“Je n’ai jamais disposé d’un compte en Suisse ou ailleurs à l’étranger. Jamais”  

Voilà comment Jérôme Cahuzac, alors ministre du Budget réagissait le 4 décembre à la suite de la publication par Mediapart  d’un premier article accusant l’ancien maire de Villeneuve-Sur-Lot de détenir un compte dans la banque suisse UBS.

Depuis, 4 mois se sont écoulés. Jérôme Cahuzac a quitté le gouvernement le 19 mars à la suite de l’ouverture d’une procédure judiciaire et est passé aux aveux mardi 2 avril.

L’ancien ministre, surnommé “Monsieur Rigueur” du gouvernement, chantre de la lutte contre la fraude fiscale, est coupable du délit contre lequel il se bat. De quoi miner encore plus la parole politique dans ce contexte de crise.

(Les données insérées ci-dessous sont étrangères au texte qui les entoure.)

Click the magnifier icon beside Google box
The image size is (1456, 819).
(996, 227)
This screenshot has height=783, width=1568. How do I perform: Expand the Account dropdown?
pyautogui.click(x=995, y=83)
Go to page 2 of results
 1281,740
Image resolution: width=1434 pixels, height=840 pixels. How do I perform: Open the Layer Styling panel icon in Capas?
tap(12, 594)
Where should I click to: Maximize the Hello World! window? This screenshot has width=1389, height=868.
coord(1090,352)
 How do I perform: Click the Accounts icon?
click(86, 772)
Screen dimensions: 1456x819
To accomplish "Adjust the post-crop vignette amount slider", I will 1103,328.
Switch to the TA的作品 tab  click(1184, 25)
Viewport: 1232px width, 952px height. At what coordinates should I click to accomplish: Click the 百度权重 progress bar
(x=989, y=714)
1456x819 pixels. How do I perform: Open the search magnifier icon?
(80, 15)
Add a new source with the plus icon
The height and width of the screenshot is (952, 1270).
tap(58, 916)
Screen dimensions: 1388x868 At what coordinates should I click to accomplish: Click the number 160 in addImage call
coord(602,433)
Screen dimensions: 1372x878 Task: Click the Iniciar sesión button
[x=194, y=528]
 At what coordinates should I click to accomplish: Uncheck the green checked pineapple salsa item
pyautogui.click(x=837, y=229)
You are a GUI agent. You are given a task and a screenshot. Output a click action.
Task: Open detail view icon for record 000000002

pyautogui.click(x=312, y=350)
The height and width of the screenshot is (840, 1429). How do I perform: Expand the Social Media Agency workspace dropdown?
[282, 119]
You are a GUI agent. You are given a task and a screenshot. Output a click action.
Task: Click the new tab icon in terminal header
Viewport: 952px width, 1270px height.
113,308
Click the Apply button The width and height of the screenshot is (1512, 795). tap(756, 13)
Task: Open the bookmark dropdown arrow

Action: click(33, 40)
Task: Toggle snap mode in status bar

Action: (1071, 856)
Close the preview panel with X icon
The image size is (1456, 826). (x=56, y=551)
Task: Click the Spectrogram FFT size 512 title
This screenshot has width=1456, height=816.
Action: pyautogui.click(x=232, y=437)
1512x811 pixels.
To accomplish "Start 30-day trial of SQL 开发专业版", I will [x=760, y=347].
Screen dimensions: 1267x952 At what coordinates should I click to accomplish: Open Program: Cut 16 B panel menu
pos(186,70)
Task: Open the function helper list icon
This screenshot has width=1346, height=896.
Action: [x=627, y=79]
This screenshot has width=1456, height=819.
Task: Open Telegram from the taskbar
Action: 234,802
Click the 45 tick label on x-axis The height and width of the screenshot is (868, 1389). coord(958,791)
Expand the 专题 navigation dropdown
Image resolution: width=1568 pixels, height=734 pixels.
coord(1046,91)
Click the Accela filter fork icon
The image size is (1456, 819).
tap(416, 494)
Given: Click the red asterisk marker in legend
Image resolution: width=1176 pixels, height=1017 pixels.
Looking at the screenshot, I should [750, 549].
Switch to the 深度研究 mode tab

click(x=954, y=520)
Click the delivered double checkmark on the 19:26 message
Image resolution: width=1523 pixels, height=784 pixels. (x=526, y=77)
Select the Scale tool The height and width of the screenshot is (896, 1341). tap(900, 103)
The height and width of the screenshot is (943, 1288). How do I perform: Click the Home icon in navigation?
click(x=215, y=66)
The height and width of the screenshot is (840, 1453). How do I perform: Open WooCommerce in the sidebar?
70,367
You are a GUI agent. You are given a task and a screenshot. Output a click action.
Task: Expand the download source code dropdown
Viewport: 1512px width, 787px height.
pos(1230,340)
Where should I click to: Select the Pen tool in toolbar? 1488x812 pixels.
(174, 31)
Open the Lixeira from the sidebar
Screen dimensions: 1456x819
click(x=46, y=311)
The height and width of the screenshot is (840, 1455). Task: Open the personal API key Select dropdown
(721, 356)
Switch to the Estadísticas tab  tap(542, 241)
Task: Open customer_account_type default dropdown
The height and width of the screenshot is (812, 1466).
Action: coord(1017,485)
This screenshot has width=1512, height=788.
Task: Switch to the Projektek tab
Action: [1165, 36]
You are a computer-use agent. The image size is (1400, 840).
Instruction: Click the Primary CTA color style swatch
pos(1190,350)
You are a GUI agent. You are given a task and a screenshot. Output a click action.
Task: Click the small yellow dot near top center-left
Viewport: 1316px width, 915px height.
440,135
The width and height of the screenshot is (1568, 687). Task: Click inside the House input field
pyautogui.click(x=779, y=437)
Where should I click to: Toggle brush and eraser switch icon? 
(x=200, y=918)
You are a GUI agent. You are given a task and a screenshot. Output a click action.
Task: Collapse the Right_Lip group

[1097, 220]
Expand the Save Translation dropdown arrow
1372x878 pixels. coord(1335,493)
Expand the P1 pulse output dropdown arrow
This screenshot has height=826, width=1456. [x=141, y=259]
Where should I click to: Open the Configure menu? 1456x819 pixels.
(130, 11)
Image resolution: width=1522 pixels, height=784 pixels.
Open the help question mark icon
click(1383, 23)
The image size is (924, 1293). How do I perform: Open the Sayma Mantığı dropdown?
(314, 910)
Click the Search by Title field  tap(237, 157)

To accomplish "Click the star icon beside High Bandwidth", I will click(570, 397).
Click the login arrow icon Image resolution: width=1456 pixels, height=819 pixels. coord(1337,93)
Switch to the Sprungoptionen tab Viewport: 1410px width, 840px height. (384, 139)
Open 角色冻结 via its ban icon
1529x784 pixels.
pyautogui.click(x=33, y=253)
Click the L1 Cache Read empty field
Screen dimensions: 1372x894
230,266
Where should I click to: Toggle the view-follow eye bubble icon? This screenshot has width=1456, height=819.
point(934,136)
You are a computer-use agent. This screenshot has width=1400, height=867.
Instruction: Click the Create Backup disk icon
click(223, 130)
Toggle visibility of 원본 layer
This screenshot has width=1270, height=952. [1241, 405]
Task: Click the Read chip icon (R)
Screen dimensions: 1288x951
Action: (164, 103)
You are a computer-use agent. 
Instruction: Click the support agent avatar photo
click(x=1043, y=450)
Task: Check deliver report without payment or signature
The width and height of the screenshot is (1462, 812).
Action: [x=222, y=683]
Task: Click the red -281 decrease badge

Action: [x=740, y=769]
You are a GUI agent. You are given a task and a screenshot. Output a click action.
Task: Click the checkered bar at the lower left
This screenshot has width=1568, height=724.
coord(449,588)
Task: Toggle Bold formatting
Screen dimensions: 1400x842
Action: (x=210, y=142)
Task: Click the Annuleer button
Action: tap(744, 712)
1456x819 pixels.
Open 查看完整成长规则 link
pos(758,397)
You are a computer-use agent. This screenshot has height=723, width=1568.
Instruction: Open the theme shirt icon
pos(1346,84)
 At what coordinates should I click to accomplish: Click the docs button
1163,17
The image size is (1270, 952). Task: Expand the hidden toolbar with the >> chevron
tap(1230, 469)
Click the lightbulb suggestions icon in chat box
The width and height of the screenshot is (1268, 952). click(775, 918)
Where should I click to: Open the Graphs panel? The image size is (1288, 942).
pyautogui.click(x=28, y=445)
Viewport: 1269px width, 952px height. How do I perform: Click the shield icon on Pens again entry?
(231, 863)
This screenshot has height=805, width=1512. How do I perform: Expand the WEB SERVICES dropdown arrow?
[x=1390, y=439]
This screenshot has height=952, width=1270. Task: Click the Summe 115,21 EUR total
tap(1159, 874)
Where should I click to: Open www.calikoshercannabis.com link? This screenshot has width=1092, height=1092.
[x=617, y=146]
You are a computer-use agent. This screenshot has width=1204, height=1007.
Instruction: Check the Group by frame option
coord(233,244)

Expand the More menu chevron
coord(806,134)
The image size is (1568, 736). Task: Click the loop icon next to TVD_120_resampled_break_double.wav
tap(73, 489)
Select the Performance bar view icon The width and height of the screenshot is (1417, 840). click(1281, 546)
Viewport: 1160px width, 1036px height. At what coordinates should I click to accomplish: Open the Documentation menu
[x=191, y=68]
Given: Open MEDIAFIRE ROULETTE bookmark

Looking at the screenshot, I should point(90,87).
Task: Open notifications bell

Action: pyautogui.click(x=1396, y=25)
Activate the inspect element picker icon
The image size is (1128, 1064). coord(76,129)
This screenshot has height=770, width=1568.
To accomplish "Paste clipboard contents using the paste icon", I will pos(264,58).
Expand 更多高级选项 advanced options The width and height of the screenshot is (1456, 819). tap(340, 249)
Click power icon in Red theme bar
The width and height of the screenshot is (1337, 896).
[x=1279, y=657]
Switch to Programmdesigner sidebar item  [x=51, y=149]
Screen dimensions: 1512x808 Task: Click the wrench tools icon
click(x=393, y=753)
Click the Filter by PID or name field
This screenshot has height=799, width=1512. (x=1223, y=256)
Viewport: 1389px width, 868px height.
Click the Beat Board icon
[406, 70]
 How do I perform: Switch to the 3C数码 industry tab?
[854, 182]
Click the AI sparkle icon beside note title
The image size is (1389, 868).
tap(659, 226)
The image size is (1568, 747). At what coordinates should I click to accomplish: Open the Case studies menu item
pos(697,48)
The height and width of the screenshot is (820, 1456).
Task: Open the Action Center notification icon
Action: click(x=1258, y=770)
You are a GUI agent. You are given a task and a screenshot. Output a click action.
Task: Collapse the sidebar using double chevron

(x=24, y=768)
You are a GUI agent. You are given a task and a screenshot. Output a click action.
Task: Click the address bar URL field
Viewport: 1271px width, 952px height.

Si Jean-Marc Ayrault estime que le mensonge d’un homme ne doit pas rejaillir sur l’ensemble du gouvernement, l’enchaînement des affaires (mise en examen de Nicolas Sarkozy, perquisition chez Christine Lagarde, aveux de Jérôme Cahuzac) contribue sans doute à l’affaiblissement de la légitimité de nos dirigeants, dans cette période noire pour la politique française.